◆ Work request ◆
Word for word, copy out the records given below.
----
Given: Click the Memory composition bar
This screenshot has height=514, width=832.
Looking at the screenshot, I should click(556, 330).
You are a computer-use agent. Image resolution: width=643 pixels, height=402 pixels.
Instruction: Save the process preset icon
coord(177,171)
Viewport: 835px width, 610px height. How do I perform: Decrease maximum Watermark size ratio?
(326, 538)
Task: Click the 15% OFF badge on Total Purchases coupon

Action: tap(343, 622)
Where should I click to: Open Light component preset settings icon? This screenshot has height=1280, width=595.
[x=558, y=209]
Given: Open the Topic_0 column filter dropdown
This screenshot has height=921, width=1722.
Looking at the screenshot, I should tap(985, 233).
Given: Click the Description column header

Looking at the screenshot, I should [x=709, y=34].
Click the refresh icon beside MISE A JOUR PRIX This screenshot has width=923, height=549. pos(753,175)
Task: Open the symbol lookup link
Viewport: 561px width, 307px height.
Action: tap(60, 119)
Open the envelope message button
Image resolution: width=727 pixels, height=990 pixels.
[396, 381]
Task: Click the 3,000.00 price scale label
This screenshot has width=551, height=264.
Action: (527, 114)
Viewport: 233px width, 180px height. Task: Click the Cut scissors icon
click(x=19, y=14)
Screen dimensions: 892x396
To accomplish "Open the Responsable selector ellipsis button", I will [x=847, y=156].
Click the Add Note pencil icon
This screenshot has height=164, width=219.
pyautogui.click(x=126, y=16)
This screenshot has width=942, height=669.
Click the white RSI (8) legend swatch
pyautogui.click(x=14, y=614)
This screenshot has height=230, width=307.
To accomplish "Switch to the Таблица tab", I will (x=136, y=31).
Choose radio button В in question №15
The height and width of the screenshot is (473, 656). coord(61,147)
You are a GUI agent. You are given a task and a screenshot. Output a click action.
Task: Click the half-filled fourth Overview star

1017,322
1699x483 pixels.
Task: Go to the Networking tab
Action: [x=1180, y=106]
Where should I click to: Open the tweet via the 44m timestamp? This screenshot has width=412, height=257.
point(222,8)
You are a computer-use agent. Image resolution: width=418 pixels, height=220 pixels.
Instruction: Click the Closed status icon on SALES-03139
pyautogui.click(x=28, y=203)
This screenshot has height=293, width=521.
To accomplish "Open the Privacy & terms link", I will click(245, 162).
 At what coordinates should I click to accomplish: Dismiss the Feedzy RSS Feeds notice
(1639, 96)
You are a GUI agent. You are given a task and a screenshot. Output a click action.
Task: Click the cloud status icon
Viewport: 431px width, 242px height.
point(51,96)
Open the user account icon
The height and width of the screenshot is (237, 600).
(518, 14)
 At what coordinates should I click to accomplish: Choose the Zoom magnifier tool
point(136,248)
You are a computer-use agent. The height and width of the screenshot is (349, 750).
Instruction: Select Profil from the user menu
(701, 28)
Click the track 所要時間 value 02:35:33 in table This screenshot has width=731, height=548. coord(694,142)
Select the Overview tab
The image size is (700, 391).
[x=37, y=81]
----
◆ Task output ◆
Given: Click the Memory composition bar
This screenshot has height=514, width=832.
Looking at the screenshot, I should click(556, 330).
You are a computer-use agent. Image resolution: width=643 pixels, height=402 pixels.
Instruction: Save the process preset icon
coord(177,171)
Viewport: 835px width, 610px height. How do I perform: Decrease maximum Watermark size ratio?
(326, 538)
Task: Click the 15% OFF badge on Total Purchases coupon

Action: tap(343, 622)
Where should I click to: Open Light component preset settings icon? This screenshot has height=1280, width=595.
[x=558, y=209]
Given: Open the Topic_0 column filter dropdown
This screenshot has height=921, width=1722.
Looking at the screenshot, I should tap(985, 233).
Given: Click the Description column header

Looking at the screenshot, I should [x=709, y=34].
Click the refresh icon beside MISE A JOUR PRIX This screenshot has width=923, height=549. pos(753,175)
Task: Open the symbol lookup link
Viewport: 561px width, 307px height.
Action: tap(60, 119)
Open the envelope message button
Image resolution: width=727 pixels, height=990 pixels.
[396, 381]
Task: Click the 3,000.00 price scale label
This screenshot has width=551, height=264.
Action: (527, 114)
Viewport: 233px width, 180px height. Task: Click the Cut scissors icon
click(x=19, y=14)
Screen dimensions: 892x396
To accomplish "Open the Responsable selector ellipsis button", I will [x=847, y=156].
Click the Add Note pencil icon
This screenshot has height=164, width=219.
pyautogui.click(x=126, y=16)
This screenshot has width=942, height=669.
Click the white RSI (8) legend swatch
pyautogui.click(x=14, y=614)
This screenshot has height=230, width=307.
To accomplish "Switch to the Таблица tab", I will (x=136, y=31).
Choose radio button В in question №15
The height and width of the screenshot is (473, 656). coord(61,147)
You are a GUI agent. You are given a task and a screenshot. Output a click action.
Task: Click the half-filled fourth Overview star

1017,322
1699x483 pixels.
Task: Go to the Networking tab
Action: [x=1180, y=106]
Where should I click to: Open the tweet via the 44m timestamp? This screenshot has width=412, height=257.
point(222,8)
You are a computer-use agent. Image resolution: width=418 pixels, height=220 pixels.
Instruction: Click the Closed status icon on SALES-03139
pyautogui.click(x=28, y=203)
This screenshot has height=293, width=521.
To accomplish "Open the Privacy & terms link", I will click(245, 162).
 At what coordinates should I click to accomplish: Dismiss the Feedzy RSS Feeds notice
(1639, 96)
You are a GUI agent. You are given a task and a screenshot. Output a click action.
Task: Click the cloud status icon
Viewport: 431px width, 242px height.
point(51,96)
Open the user account icon
The height and width of the screenshot is (237, 600).
(518, 14)
 At what coordinates should I click to accomplish: Choose the Zoom magnifier tool
point(136,248)
You are a computer-use agent. The height and width of the screenshot is (349, 750).
Instruction: Select Profil from the user menu
(701, 28)
Click the track 所要時間 value 02:35:33 in table This screenshot has width=731, height=548. coord(694,142)
Select the Overview tab
The image size is (700, 391).
[x=37, y=81]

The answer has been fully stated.